In the brighter days of November 2014, Sony Pictures' emails were hacked and dumped onto the interwebz, revealing that Sony wanted Marvel Studios to produce a new trilogy of Spider-Man films after the debacle of The Amazing Spider-Man 2, a creative mess that was the franchise's lowest domestic performance to date.  Discussions between Sony and Marvel broke down, leaving Sony to plan a number of Spider-Man related films until somehow, Sony and Marvel managed to strike a deal in February 2015.  A new Spider-Man, Sony's third in less than fifteen years, would debut in Marvel's Captain America: Civil War before (web) spinning off into his own solo movie where Sony would have final creative control.  All that mattered to Marvel fans, however, was that Spider-Man was finally going to be a part of the Marvel Cinematic Universe.

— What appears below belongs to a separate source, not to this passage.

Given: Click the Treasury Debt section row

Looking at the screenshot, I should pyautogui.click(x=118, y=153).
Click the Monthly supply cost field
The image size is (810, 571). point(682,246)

As expected, casting the replacement for Andrew Garfield proved tricky, especially with Sony wanting an actor younger than Garfield to distinguish his take on the role.  Logan Lerman and Dylan O'Brien were considered early front-runners, until other names like Nat Wolff, Asa Butterfield, Tom Holland, Timothée Chalamet, and Liam James were reported as well.  Butterfield, Holland, Judah Lewis, Matthew Lintz, Charlie Plummer, and Charlie Rowe reportedly screen-tested with Robert Downey, Jr. for "chemistry", and Tom Holland (then all of 19 years old) was finally announced in June 2015.  With Jon Watts brought in as director, working from a screenplay by himself along with five other screenwriters, Homecoming was off and running.

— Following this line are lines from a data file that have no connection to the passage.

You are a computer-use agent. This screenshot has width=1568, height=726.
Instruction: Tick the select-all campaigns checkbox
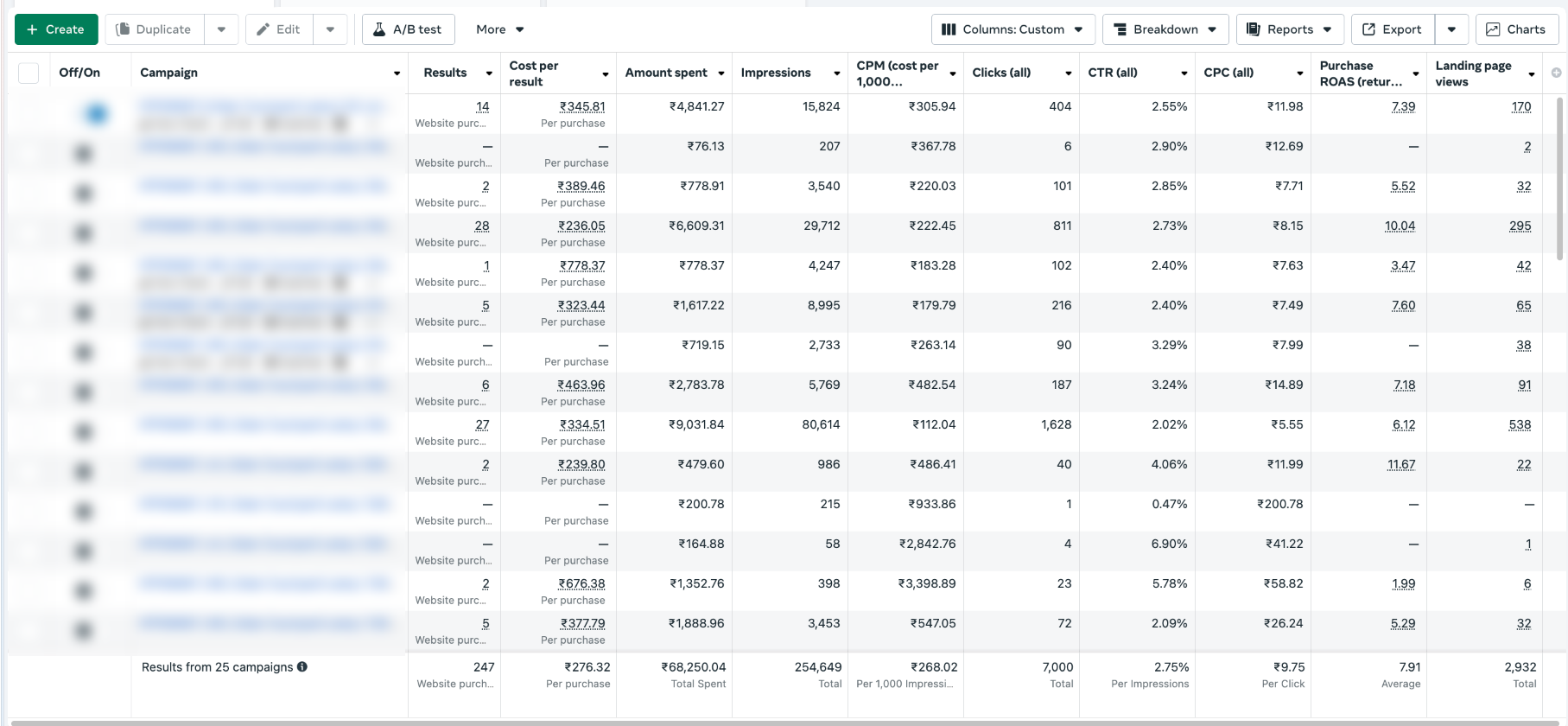29,73
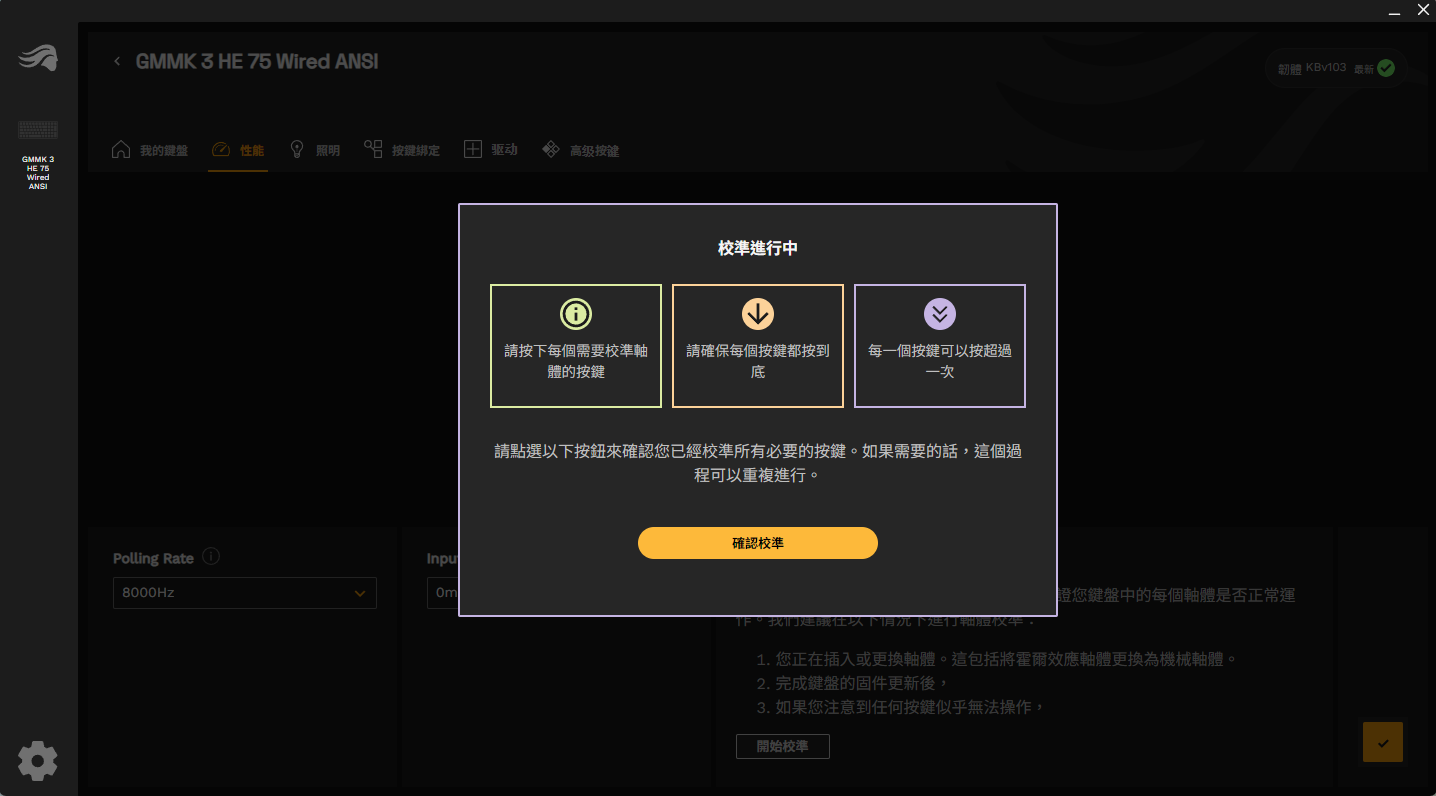This screenshot has height=796, width=1436.
Task: Open the 高级按鍵 advanced keys tab
Action: 581,150
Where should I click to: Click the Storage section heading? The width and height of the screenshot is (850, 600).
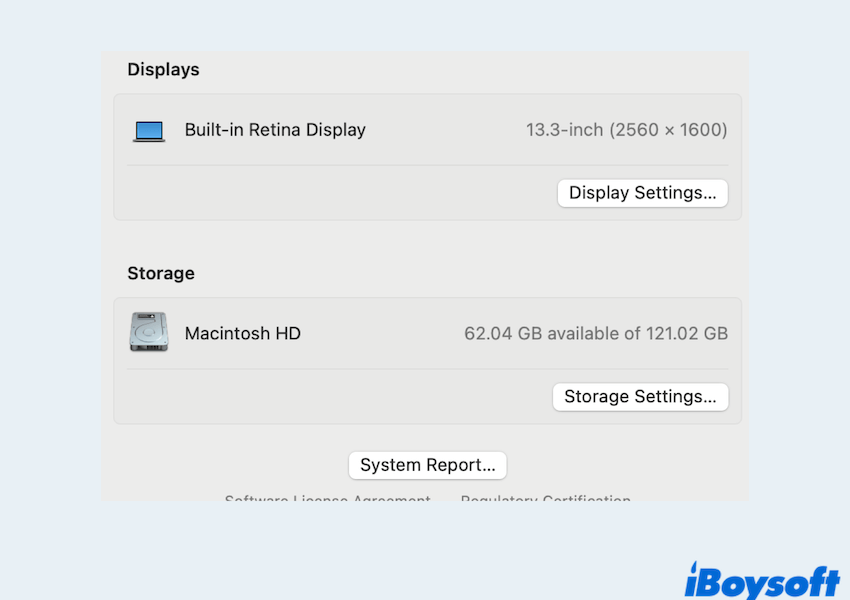click(x=160, y=273)
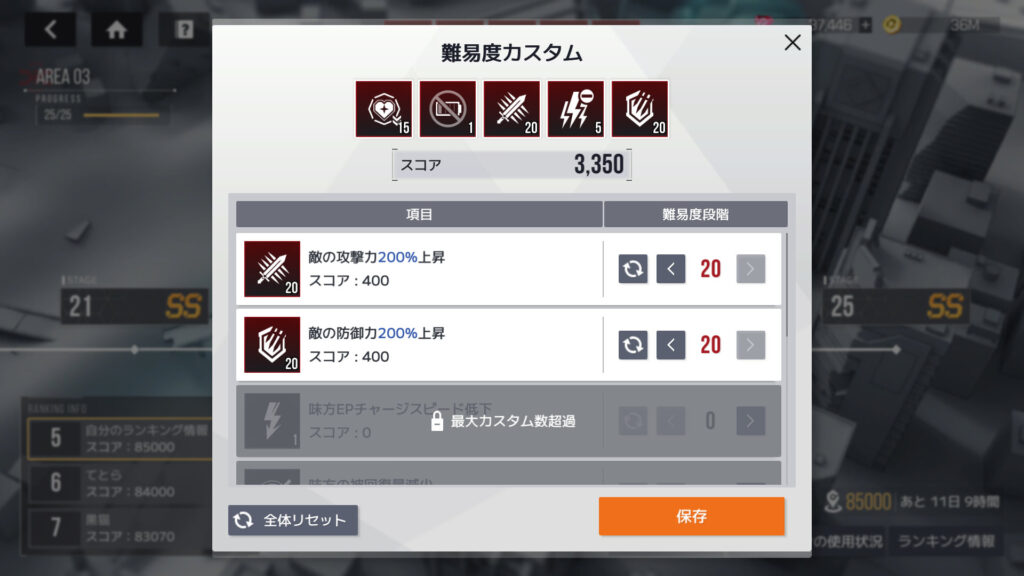Viewport: 1024px width, 576px height.
Task: Click the claw shield defense icon in top row
Action: click(640, 109)
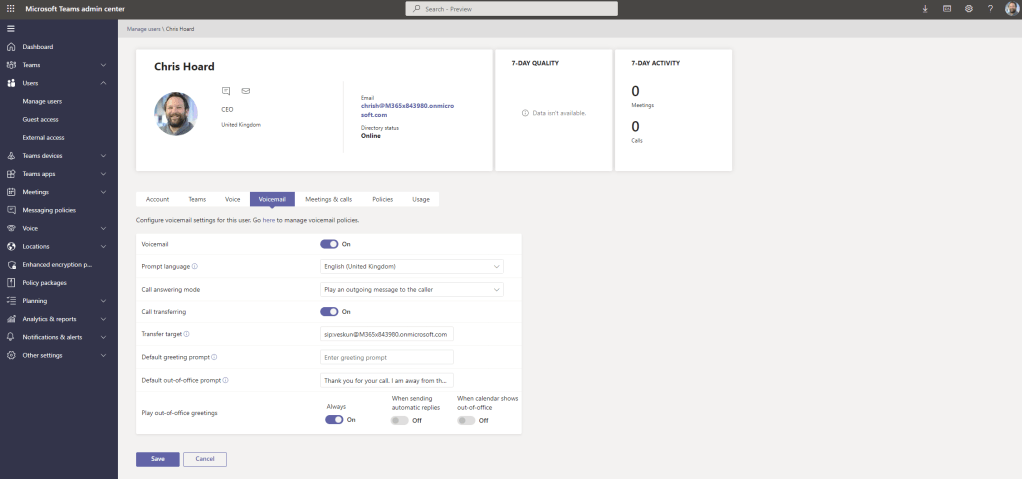The width and height of the screenshot is (1022, 479).
Task: Click the info icon beside Transfer target
Action: (x=187, y=334)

The movie opens with a wonderful musical nod to the 1967 Spider-Man animated series theme, as we go back in time shortly after the Battle of New York from the first Avengers movie.  Adrian Toomes, the future Vulture, and his salvage company are contracted to clean up the city after the Chitauri invasion, which has left all kinds of alien artifacts behind.  All well and good, until Tony Stark's United States Department of Damage Control steps in and takes over, kicking Toomes and his crew to the curb. Needless to say, Toomes isn't a fan of the move (They terk our jerbz!), so he encourages his guys to keep the Chitauri technology they haven't turned over and use it to create advance weapons and maybe a big ol' flying Vulture suit for scavenging operations.

We jump ahead eight years later and get a quick recap of Spider-Man's involvement in Captain America: Civil War, but using shakycam footage taken by Peter using his cameraphone.  Tom Holland's Peter Parker is young, enthusiastic and horribly awkward, so after Tony is finished using Peter's Spider-Man abilities for Team Iron Man, Tony quickly benches him and tasks "Happy" Hogan to essentially babysit Peter via long distance.  Peter leaves Happy dozens of unreturned phone calls, eager to prove himself to Tony as Spider-Man, before finally turning his attention on fighting crime in his friendly neighborhood of Queens.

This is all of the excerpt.